▸ Task item
In the listing below, find the line containing "has height=207, width=329." and the line containing "Task: Click Nursery's Wednesday cell". Repeat exactly those two lines and every line between them.

▸ Material for the task
+ + + + + + +

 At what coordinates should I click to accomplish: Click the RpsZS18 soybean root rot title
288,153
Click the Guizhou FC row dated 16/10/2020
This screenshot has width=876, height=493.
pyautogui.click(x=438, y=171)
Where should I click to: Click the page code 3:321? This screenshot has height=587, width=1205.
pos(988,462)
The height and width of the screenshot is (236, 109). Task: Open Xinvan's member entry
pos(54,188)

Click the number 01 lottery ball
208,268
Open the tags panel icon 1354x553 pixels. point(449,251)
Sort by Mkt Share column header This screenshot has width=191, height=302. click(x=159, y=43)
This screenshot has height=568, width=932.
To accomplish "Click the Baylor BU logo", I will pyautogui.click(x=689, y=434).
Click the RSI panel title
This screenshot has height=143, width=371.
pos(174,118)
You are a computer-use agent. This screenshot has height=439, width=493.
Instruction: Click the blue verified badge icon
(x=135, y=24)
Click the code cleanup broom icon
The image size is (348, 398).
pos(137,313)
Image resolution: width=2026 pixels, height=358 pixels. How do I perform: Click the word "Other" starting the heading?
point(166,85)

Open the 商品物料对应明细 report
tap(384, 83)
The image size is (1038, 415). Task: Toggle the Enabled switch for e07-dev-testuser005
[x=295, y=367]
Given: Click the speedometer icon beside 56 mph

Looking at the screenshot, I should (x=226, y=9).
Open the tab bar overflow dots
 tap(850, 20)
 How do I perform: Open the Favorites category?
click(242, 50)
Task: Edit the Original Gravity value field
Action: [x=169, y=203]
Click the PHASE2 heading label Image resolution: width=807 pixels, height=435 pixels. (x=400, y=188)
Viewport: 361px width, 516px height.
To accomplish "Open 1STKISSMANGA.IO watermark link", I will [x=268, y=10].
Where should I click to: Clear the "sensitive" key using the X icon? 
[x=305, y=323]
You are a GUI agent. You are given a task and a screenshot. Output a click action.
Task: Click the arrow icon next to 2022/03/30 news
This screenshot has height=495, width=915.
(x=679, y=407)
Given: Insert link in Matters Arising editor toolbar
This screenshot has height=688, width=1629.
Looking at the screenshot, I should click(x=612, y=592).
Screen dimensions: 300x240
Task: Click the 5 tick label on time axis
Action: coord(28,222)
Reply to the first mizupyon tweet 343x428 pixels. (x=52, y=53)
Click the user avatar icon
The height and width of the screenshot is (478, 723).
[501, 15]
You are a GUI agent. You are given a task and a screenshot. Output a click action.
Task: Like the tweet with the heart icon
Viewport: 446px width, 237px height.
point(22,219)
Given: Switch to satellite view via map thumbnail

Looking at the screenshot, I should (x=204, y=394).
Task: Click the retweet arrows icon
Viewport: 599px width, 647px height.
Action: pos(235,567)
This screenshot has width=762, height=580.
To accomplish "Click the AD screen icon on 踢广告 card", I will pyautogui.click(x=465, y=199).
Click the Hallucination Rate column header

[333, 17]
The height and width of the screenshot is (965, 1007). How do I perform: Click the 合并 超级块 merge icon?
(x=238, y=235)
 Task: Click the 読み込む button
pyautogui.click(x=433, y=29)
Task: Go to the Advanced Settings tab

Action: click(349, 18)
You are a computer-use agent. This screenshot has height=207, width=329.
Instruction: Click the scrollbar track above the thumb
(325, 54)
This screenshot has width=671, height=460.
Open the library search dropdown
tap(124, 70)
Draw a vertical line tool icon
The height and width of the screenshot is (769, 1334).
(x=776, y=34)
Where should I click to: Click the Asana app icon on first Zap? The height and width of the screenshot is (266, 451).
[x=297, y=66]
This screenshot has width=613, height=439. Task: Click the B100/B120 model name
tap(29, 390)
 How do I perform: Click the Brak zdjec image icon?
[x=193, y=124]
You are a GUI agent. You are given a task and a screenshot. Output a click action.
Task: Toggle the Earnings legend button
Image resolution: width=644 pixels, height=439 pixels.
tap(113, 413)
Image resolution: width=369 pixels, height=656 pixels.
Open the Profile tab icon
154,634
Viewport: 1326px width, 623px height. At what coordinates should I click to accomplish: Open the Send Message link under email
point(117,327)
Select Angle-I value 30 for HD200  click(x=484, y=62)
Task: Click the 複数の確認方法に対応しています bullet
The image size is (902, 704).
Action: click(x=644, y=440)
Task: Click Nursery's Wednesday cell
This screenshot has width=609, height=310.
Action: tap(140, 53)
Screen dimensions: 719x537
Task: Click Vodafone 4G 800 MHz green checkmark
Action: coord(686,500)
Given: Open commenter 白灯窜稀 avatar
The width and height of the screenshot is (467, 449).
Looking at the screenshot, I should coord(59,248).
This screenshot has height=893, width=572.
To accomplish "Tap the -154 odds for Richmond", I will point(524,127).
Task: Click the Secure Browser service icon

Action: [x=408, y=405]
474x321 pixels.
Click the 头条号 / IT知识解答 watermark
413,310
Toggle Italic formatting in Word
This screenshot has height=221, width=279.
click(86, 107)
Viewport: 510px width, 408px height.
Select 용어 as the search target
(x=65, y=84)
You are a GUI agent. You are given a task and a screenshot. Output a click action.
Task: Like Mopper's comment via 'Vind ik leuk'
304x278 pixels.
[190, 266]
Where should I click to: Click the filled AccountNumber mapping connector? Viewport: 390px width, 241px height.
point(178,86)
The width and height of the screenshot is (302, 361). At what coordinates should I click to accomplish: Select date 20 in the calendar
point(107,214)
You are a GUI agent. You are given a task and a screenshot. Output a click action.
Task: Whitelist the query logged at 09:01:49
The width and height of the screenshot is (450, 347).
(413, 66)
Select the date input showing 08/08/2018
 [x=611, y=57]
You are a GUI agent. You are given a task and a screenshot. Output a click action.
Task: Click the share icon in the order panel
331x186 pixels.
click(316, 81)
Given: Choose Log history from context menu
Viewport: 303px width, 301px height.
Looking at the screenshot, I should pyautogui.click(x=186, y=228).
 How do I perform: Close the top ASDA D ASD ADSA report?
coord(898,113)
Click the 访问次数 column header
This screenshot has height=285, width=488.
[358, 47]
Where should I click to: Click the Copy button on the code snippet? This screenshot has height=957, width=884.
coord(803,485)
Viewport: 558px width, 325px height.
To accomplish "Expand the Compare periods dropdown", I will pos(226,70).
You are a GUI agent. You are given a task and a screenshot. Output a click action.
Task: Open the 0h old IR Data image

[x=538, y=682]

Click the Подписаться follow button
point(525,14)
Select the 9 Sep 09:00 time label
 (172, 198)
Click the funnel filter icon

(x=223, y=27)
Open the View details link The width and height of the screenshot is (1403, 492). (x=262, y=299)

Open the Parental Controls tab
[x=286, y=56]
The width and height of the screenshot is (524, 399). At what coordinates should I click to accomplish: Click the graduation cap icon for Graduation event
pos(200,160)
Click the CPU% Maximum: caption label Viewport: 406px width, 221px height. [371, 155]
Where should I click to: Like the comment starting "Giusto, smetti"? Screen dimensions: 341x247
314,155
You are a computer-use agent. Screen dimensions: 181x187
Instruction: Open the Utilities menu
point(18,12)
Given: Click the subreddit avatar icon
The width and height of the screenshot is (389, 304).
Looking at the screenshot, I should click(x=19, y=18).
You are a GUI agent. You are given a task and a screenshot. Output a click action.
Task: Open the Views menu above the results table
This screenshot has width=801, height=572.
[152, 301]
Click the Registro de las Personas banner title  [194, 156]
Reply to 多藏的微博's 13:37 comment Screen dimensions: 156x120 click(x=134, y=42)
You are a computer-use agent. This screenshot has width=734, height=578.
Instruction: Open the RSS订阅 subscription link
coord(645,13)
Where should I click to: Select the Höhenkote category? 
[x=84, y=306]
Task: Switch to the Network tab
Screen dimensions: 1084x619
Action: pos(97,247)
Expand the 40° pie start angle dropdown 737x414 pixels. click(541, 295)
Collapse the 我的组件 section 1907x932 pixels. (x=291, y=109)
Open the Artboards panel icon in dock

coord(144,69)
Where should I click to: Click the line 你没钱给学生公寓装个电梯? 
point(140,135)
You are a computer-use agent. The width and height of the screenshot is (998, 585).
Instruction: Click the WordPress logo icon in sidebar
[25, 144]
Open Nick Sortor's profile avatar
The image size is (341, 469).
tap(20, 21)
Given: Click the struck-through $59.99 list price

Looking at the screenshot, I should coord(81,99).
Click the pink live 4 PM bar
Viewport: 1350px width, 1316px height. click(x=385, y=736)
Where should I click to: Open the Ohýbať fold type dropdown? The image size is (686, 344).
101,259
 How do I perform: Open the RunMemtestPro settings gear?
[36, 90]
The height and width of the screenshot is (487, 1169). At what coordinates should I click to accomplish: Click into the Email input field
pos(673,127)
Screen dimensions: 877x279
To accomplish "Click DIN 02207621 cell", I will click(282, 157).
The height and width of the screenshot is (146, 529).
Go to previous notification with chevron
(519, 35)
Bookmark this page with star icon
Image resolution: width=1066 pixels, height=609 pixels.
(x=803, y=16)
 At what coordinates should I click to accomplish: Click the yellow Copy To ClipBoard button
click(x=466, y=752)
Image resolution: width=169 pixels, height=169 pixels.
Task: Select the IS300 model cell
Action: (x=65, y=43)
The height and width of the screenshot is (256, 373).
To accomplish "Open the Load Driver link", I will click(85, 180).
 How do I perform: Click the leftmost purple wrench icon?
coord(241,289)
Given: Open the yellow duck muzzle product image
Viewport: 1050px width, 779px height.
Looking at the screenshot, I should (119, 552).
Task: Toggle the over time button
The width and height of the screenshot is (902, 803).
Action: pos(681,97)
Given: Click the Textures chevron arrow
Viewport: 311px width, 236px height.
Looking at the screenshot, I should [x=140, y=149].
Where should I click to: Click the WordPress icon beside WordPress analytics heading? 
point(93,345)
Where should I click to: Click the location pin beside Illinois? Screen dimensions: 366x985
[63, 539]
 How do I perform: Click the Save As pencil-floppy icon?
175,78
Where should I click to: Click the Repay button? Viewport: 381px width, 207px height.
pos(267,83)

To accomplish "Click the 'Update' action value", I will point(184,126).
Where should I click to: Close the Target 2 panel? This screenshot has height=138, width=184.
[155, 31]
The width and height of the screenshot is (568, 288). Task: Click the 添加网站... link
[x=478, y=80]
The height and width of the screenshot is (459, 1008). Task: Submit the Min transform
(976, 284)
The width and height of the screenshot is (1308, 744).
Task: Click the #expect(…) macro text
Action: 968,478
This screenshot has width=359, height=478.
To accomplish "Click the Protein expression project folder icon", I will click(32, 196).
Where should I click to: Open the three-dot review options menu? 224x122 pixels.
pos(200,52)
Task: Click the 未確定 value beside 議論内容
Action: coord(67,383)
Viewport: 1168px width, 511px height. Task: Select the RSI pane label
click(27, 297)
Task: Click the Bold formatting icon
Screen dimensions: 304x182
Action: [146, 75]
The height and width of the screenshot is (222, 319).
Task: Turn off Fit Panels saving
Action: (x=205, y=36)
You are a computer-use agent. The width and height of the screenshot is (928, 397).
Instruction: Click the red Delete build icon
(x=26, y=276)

+ + + + + + +

▸ Your response
You are a computer-use agent. This screenshot has height=207, width=329.
Instruction: Click the scrollbar track above the thumb
(325, 54)
This screenshot has width=671, height=460.
Open the library search dropdown
tap(124, 70)
Draw a vertical line tool icon
The height and width of the screenshot is (769, 1334).
(x=776, y=34)
Where should I click to: Click the Asana app icon on first Zap? The height and width of the screenshot is (266, 451).
[x=297, y=66]
This screenshot has width=613, height=439. Task: Click the B100/B120 model name
tap(29, 390)
 How do I perform: Click the Brak zdjec image icon?
[x=193, y=124]
You are a GUI agent. You are given a task and a screenshot. Output a click action.
Task: Toggle the Earnings legend button
Image resolution: width=644 pixels, height=439 pixels.
tap(113, 413)
Image resolution: width=369 pixels, height=656 pixels.
Open the Profile tab icon
154,634
Viewport: 1326px width, 623px height. At what coordinates should I click to accomplish: Open the Send Message link under email
point(117,327)
Select Angle-I value 30 for HD200  click(x=484, y=62)
Task: Click the 複数の確認方法に対応しています bullet
The image size is (902, 704).
Action: click(x=644, y=440)
Task: Click Nursery's Wednesday cell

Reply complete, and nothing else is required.